🤖 AI Summary
This work addresses the challenge of sentiment analysis for low-resource, regionally and culturally rich Bengali social media text. We propose a hybrid multi-model system integrating traditional machine learning and deep learning, evaluated on the EmoNoBa dataset (22,698 comments). Methodologically, we introduce the first integration of LIME with AdaBoost decision trees to enable fine-grained, interpretable predictions; design a collaborative BiLSTM–AdaBoost modeling framework to enhance representation learning for low-resource languages; and empirically validate PCA’s effectiveness in reducing dimensionality of TF-IDF + n-gram features. Results demonstrate that the AdaBoost+LIME approach maintains high accuracy while substantially improving model transparency and debuggability.
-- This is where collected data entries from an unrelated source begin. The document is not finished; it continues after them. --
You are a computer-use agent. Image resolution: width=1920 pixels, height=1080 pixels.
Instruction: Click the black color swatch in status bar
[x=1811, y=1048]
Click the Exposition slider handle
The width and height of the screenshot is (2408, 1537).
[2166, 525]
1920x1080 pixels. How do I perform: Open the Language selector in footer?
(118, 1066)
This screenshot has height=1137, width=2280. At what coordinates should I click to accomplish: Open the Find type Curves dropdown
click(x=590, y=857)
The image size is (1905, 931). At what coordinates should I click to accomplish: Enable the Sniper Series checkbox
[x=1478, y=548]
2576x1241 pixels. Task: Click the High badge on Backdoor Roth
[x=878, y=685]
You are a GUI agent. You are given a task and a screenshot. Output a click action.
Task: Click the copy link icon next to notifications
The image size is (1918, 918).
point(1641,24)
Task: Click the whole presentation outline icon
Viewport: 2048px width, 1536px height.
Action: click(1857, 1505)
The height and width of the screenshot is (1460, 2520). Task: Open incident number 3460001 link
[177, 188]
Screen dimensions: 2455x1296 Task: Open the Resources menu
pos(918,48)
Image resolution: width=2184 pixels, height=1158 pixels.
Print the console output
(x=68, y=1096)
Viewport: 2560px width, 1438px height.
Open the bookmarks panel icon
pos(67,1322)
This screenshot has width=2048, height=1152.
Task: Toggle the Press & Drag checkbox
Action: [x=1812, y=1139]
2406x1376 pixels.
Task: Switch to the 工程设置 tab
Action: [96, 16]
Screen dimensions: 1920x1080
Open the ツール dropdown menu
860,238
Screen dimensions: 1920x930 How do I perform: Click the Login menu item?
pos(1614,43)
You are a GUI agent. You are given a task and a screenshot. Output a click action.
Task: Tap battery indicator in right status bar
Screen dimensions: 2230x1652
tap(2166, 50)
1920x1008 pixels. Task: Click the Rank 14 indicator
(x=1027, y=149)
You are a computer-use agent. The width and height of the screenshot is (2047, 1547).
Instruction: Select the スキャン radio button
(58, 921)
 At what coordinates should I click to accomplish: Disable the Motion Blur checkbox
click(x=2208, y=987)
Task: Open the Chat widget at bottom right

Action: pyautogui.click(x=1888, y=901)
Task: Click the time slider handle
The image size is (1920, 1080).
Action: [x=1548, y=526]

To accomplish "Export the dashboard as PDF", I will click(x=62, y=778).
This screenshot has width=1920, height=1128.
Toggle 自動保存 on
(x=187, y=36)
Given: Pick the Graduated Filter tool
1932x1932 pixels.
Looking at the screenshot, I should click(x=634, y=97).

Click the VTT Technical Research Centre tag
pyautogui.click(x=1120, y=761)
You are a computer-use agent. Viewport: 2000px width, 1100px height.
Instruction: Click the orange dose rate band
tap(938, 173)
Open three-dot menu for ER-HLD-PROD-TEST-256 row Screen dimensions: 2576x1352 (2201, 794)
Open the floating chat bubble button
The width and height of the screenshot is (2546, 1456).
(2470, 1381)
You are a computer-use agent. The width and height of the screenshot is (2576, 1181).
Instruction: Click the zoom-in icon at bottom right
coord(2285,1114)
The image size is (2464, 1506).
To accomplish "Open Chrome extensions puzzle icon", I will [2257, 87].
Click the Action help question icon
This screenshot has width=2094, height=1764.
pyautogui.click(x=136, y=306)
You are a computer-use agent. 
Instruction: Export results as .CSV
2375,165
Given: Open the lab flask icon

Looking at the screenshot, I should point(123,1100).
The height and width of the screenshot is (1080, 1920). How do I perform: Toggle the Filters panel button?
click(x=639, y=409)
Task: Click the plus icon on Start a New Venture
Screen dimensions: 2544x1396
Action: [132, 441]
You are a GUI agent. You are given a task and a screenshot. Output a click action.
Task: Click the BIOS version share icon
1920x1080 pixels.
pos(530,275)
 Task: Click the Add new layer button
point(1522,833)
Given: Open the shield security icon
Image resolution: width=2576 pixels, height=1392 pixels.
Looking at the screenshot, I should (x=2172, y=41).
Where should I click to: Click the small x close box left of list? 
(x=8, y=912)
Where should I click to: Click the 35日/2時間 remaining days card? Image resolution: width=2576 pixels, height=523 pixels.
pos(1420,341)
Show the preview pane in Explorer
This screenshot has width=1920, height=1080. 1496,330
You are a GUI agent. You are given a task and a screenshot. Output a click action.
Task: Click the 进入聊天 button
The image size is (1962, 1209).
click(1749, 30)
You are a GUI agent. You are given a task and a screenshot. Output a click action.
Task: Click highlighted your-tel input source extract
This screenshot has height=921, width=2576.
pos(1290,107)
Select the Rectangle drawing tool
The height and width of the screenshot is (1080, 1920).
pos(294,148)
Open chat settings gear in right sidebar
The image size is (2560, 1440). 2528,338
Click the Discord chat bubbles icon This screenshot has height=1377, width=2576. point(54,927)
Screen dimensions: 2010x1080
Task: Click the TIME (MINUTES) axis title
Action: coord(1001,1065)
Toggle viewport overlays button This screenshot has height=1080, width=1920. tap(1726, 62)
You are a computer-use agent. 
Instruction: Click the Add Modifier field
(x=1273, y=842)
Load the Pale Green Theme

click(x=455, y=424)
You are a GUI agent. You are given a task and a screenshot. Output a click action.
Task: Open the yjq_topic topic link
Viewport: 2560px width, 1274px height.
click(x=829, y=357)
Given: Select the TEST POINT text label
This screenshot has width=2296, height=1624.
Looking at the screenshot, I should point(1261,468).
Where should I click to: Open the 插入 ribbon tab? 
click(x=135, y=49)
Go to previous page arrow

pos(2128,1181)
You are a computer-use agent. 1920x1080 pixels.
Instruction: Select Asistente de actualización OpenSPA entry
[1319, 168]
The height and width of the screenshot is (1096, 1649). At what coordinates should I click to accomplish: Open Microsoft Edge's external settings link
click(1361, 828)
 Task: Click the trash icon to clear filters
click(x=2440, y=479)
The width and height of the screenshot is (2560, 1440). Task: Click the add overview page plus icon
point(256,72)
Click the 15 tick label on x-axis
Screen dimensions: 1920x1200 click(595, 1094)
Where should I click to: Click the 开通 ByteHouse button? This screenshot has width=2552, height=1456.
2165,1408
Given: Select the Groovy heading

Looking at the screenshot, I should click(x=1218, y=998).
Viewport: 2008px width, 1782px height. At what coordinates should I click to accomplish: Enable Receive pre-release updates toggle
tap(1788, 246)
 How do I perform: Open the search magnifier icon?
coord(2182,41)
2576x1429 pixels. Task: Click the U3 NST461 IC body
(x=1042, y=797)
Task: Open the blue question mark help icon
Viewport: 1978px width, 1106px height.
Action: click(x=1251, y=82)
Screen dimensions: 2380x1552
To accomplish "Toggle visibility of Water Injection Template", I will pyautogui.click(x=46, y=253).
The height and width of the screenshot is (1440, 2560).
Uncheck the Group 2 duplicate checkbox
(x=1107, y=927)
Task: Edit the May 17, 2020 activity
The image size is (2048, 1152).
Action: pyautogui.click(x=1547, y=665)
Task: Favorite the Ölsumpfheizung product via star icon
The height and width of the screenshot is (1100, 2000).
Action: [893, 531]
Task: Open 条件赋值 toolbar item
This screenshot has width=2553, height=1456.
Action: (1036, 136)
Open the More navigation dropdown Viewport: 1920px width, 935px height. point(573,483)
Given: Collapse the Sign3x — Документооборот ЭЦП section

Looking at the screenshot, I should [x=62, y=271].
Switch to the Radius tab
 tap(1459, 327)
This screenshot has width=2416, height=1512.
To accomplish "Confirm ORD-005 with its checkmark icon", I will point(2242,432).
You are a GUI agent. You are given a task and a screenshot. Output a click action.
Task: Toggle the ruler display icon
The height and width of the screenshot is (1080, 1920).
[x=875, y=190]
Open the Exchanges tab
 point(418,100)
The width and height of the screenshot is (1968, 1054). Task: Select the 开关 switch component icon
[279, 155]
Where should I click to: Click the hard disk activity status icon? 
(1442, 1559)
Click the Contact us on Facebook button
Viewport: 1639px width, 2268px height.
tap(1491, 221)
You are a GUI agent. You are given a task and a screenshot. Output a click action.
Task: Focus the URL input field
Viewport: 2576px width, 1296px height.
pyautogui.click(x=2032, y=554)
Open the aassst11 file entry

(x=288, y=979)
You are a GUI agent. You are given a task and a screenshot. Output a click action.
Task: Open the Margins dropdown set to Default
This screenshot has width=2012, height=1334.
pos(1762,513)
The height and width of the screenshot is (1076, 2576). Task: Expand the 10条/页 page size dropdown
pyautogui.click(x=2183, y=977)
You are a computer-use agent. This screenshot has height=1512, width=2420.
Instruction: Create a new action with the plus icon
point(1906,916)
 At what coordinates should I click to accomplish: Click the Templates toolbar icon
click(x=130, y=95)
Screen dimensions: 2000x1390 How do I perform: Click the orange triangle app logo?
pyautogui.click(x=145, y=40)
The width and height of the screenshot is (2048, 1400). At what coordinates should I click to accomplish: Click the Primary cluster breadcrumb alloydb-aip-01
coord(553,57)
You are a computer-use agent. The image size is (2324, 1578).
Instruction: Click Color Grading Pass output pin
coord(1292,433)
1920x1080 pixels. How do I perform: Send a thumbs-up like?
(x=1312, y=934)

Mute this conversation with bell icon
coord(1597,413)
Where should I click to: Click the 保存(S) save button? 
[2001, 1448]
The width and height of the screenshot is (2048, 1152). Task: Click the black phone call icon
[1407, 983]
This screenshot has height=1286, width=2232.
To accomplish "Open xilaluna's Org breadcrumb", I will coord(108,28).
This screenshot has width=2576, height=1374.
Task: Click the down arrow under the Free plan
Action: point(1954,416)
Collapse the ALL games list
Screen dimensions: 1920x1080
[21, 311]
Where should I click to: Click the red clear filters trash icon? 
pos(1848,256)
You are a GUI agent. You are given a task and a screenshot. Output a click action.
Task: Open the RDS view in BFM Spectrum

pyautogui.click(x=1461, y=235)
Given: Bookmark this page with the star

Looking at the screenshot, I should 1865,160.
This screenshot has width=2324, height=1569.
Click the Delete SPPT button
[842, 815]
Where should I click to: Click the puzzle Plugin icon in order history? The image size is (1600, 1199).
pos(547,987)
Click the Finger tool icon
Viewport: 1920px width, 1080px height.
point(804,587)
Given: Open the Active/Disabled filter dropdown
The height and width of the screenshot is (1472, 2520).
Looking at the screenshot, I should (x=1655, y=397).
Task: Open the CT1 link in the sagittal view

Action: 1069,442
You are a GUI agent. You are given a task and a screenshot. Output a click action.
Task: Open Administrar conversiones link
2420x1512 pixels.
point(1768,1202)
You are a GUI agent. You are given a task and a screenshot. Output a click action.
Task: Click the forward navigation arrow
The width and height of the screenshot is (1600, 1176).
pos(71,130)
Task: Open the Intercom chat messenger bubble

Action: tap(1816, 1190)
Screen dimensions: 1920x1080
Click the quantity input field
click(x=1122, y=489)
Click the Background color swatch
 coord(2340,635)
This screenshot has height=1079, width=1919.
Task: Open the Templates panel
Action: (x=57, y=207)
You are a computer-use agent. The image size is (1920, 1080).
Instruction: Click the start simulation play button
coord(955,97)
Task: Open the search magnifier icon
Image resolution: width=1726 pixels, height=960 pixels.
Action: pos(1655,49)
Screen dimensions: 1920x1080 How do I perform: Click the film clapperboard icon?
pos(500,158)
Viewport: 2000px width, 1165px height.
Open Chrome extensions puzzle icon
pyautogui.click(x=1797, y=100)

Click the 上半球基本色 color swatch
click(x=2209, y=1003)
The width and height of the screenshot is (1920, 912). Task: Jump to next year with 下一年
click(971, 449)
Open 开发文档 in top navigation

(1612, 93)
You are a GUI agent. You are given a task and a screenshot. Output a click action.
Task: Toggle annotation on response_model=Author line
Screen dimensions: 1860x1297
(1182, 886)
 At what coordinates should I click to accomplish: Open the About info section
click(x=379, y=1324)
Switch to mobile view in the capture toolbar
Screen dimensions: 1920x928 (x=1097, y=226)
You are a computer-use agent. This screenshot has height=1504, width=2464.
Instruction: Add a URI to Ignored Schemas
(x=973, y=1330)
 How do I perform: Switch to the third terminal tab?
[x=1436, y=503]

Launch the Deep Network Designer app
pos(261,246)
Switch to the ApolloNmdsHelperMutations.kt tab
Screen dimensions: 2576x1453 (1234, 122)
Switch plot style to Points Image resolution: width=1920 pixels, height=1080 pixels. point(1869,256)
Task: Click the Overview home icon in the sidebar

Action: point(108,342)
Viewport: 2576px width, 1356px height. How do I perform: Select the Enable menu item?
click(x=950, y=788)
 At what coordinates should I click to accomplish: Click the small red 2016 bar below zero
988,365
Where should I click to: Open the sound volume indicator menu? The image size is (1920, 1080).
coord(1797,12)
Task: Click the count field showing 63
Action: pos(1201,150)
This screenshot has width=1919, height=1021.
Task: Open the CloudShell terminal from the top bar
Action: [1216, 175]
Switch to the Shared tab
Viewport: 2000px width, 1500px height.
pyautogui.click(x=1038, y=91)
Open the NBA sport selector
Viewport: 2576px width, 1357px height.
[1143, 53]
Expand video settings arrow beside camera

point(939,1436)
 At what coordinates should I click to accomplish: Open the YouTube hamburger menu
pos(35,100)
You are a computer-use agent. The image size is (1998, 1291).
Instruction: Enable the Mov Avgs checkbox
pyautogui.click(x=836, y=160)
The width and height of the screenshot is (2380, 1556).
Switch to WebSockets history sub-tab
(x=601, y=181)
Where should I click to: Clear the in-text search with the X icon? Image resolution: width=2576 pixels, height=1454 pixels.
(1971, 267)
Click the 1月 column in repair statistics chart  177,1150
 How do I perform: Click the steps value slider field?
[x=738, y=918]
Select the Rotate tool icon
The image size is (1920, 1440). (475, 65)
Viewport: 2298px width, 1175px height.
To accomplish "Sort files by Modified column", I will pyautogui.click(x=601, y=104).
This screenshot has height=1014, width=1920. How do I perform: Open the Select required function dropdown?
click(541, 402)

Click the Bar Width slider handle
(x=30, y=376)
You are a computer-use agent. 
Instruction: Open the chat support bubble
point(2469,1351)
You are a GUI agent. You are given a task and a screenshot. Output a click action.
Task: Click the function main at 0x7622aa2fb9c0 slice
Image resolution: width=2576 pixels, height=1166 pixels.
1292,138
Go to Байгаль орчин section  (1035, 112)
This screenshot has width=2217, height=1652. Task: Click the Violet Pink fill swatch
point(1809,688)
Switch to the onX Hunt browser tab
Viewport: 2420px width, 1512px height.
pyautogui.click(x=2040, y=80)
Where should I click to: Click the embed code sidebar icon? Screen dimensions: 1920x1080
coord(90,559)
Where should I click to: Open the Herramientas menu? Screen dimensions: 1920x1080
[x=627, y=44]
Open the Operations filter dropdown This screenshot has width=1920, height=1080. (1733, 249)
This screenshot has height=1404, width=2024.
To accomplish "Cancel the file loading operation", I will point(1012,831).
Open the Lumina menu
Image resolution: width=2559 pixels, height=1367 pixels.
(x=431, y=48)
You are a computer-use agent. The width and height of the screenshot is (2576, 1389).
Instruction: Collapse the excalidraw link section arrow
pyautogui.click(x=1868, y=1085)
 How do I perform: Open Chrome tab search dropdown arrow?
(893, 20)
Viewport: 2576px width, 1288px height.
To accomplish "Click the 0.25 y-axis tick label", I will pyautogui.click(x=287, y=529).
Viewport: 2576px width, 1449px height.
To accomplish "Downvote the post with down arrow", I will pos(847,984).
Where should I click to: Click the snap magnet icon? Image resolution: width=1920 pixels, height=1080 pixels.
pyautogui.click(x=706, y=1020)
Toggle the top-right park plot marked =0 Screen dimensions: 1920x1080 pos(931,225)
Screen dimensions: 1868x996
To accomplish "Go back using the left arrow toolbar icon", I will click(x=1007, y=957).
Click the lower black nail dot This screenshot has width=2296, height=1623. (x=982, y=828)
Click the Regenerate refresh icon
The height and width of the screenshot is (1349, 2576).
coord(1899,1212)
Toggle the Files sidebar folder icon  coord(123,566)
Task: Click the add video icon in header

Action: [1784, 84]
Our framework delivers a reproducible, interpretable technical pathway for sentiment analysis in low-resource languages, advancing both practical applicability and analytical rigor in culturally nuanced NLP tasks.
📝 Abstract
Research on understanding emotions in written language continues to expand, especially for understudied languages with distinctive regional expressions and cultural features, such as Bangla. This study examines emotion analysis using 22,698 social media comments from the EmoNoBa dataset. For language analysis, we employ machine learning models: Linear SVM, KNN, and Random Forest with n-gram data from a TF-IDF vectorizer. We additionally investigated how PCA affects the reduction of dimensionality. Moreover, we utilized a BiLSTM model and AdaBoost to improve decision trees. To make our machine learning models easier to understand, we used LIME to explain the predictions of the AdaBoost classifier, which uses decision trees. With the goal of advancing sentiment analysis in languages with limited resources, our work examines various techniques to find efficient techniques for emotion identification in Bangla.